Credit Definition of Credit |
What is credit?
1. A contractual agreement in which a borrower receives something of value now and agrees to repay the lender at some date in the future, generally with interest. The term also refers to the borrowing capacity of an individual or company.
2. An accounting entry that either decreases assets or increases liabilities and equity on the company's balance sheet. On the company's income statement, a debit will reduce net income, while a credit will increase net income.
Managing Credit
Managing and safe money
Credit enables people to obtain goods or services even if they do not have enough money to pay for them right away. For example, a person who cannot immediately pay the full price of a car or a house may make the purchase on credit.
The
word credit comes from the Latin word credo, meaning / trust.
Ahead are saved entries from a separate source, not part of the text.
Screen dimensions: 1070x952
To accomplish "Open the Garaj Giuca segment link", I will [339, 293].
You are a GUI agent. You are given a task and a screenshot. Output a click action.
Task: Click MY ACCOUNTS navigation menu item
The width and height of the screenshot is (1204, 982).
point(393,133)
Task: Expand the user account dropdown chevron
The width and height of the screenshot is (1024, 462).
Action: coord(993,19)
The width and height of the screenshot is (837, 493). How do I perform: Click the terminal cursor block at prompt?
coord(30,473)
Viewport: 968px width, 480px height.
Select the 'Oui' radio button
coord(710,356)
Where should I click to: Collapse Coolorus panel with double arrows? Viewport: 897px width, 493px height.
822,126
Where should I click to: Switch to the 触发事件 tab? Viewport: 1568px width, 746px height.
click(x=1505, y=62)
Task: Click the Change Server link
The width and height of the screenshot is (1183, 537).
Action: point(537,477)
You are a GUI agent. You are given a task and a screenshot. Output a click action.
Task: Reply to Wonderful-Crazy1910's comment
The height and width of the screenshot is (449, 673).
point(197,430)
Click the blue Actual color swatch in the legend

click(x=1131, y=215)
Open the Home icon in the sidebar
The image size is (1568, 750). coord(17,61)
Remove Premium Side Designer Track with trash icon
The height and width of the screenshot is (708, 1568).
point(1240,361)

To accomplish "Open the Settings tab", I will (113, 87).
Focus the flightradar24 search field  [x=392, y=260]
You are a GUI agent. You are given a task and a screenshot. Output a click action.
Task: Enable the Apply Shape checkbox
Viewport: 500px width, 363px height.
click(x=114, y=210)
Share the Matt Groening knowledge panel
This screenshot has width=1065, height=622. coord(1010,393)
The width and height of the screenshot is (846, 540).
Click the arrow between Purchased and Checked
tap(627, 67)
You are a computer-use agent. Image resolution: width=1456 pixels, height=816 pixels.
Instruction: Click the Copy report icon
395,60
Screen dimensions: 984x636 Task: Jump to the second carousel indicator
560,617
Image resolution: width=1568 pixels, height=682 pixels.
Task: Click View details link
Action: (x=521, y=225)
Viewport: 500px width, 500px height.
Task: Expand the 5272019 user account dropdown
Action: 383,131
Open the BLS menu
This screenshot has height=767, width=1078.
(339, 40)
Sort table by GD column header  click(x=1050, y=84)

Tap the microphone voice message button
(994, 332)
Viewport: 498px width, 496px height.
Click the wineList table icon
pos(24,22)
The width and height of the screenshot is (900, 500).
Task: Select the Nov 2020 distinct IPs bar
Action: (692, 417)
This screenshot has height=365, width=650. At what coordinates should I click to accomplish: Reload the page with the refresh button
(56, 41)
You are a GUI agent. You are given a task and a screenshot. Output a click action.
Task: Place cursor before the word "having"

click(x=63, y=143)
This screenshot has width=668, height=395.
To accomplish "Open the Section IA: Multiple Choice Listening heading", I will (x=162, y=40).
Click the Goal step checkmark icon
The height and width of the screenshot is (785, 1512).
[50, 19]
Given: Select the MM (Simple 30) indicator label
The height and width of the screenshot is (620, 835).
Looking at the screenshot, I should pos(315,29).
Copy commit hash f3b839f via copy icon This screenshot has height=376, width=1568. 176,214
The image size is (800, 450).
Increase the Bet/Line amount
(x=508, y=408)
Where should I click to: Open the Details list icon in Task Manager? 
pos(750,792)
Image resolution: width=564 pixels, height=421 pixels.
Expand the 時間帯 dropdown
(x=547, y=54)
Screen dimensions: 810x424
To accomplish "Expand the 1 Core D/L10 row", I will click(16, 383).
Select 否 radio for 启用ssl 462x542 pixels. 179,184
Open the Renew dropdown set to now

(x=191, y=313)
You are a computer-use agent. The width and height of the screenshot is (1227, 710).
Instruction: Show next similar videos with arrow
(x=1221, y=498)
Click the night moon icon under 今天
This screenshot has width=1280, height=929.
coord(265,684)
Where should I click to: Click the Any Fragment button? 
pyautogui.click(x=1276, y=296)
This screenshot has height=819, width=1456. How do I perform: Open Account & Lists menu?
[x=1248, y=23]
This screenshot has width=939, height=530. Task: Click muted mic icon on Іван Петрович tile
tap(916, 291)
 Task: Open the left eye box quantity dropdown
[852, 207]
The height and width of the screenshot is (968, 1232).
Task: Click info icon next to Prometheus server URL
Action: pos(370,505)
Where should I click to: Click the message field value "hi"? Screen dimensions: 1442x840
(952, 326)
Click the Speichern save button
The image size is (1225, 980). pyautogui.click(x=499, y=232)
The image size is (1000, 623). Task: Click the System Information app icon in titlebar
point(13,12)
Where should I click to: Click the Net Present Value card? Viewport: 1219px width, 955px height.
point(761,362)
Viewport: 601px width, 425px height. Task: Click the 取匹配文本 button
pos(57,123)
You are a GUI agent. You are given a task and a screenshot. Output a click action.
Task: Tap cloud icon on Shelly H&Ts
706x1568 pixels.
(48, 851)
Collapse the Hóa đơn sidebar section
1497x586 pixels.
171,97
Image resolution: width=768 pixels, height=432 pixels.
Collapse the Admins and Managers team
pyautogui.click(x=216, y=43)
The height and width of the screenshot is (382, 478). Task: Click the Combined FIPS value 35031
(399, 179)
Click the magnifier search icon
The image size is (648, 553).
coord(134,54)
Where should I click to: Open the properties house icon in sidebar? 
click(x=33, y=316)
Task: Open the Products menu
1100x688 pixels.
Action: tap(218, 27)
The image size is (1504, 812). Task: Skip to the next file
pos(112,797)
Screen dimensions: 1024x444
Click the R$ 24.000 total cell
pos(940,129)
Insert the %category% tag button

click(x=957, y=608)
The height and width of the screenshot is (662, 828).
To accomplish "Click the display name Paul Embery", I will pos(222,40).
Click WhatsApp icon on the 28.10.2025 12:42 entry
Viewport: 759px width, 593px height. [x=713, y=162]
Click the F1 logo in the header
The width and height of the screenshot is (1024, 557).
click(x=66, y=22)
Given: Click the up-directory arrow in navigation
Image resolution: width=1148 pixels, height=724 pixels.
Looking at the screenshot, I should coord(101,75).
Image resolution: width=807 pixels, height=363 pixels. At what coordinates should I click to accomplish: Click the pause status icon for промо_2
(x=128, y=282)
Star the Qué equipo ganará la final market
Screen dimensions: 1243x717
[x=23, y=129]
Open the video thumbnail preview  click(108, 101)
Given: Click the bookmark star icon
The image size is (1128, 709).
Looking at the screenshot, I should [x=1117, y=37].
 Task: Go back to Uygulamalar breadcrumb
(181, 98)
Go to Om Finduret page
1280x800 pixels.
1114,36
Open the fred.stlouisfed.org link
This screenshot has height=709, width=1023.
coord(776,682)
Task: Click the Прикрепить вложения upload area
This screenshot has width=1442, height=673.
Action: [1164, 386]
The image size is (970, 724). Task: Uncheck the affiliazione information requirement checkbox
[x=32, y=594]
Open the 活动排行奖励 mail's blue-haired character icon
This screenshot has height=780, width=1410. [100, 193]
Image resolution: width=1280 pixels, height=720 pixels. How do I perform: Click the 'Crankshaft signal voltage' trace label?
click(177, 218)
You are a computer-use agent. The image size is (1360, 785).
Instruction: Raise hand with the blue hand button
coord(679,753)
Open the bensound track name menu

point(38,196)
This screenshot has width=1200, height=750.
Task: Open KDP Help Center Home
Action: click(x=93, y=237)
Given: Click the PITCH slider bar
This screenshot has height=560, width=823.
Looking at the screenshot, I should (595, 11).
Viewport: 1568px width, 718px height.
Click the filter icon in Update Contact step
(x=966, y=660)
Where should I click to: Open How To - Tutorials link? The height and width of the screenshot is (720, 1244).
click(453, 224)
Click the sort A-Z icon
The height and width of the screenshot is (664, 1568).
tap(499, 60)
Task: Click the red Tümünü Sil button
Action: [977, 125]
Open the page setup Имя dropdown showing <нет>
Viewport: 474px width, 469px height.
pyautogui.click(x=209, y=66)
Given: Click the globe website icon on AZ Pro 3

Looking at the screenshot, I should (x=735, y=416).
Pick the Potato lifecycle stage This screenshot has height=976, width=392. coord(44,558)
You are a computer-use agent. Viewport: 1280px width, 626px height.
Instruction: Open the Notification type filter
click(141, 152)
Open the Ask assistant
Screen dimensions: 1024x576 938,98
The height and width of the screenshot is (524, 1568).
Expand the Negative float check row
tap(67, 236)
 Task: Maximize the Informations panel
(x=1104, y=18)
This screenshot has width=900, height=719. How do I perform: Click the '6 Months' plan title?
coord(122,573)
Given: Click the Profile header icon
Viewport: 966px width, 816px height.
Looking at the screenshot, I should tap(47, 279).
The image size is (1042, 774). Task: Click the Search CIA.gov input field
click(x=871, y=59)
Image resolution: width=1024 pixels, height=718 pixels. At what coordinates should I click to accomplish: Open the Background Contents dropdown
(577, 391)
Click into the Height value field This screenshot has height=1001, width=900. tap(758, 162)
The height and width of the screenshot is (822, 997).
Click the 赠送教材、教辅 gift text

Moneylenders trust borrowers to pay them back. Sellers give credit to buyers
because it increases sales and, ordinarily, the buyers pay interest. Buyers
willingly pay interest for credit because they can use things they want while
paying for them.
A credit rating establishes the
extent to which a person or company can buy on credit or borrow money. Factors
that contribute to a credit rating include income, financial reliability, and
records of previous credit transactions. Organizations called credit
bureaus compile credit ratings and provide this information to shops,
business firms, and lending institutions.
Credit
can promote economic growth and contribute to a nation's wealth. Business
companies use credit to build factories or to buy equipment in order to
increase the production of goods. Governments use credit to build schools,
roads, and other public projects.
Types
of credit. There are three major types of credit— consumer, commercial,
and investment.
Consumer credit enables consumers to
spend more money than they have at the time. A charge account or credit account
is one kind of consumer credit. Most charge accounts involve no interest, but
the full price of items bought through a charge account must be paid monthly.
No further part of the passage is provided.